═════ Excerpted text

Author: Luke Lau (lukel97)

Changes

When isConsecutiveInterleaveGroup was first added in c73ad7b, there was no restriction on interleave groups that were masked.

8d29d09 then moved the transform earlier, but this supposedly caused some crashes related to masking.

aca53f4 then restricted the transform to only non-masked interleave groups to fix said crashes, but after other issues were reported 8d29d09 was ultimately reverted in bfc322d.

══════════
═════ Material provided

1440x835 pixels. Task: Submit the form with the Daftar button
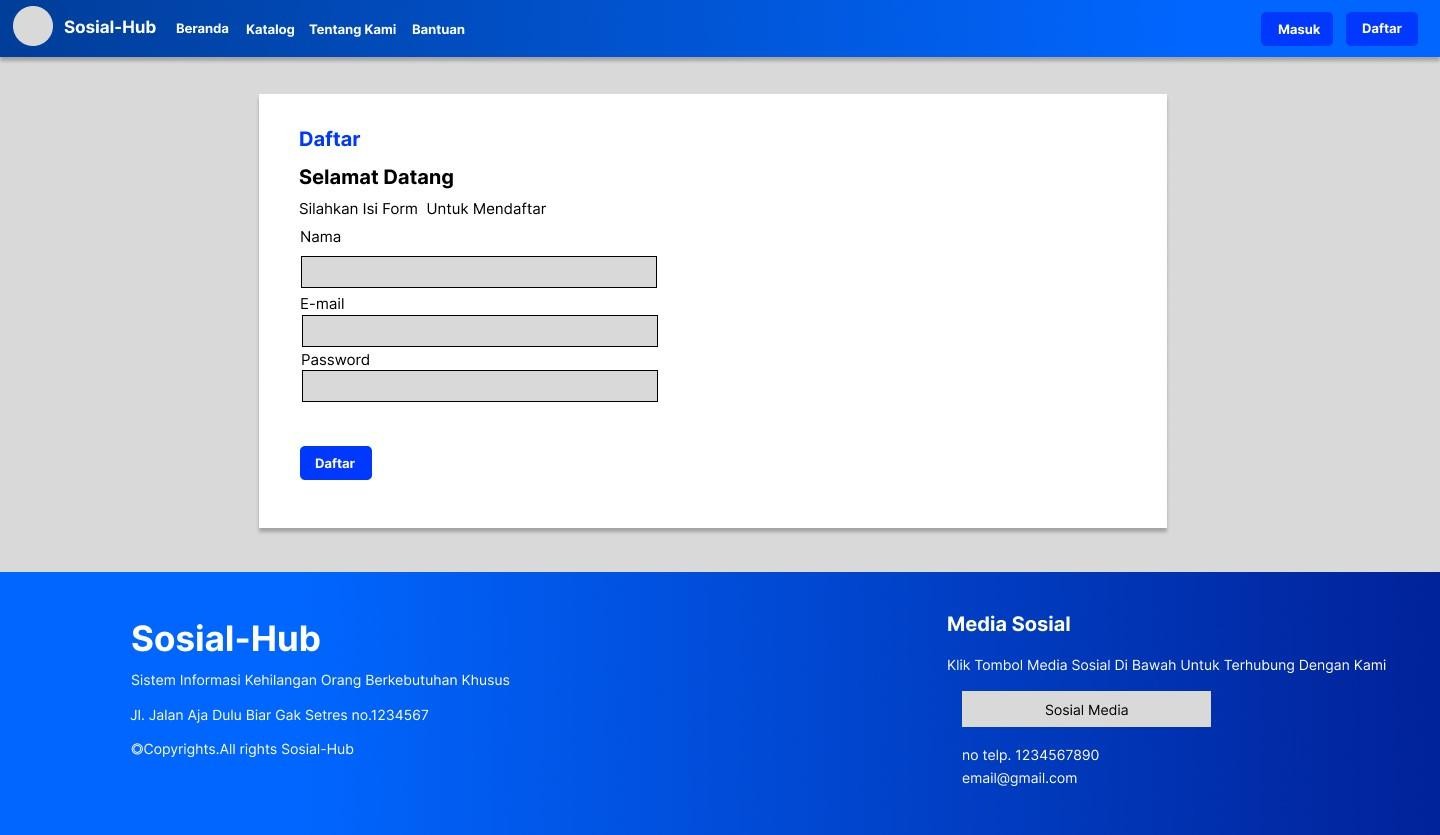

══════════

What you have to do
Continue the text above about the masking restriction on isConsecutiveInterleaveGroup, starting right after its last sentence.

Exercise answer
It looks like the mask restriction added in aca53f4 was left behind though, so this patch does two things:

It removes the restriction under the assumption that it was only a temporary workaround for 8d29d09 which is no longer in tree
Separately it fixes an issue where we didn't apply the mask on the new widened store (but we were applying it on the widened load)

I gave this a quick test on armv9-a and rva23u64 on llvm-test-suite/SPEC CPU 2017 and didn't notice any crashes.

Full diff: https://github.com/llvm/llvm-project/pull/167668.diff

2 Files Affected:

(modified) llvm/lib/Transforms/Vectorize/VPlanTransforms.cpp (+3-2)
(modified) llvm/test/Transforms/LoopVectorize/AArch64/transform-narrow-interleave-to-widen-memory-scalable.ll (+4-77)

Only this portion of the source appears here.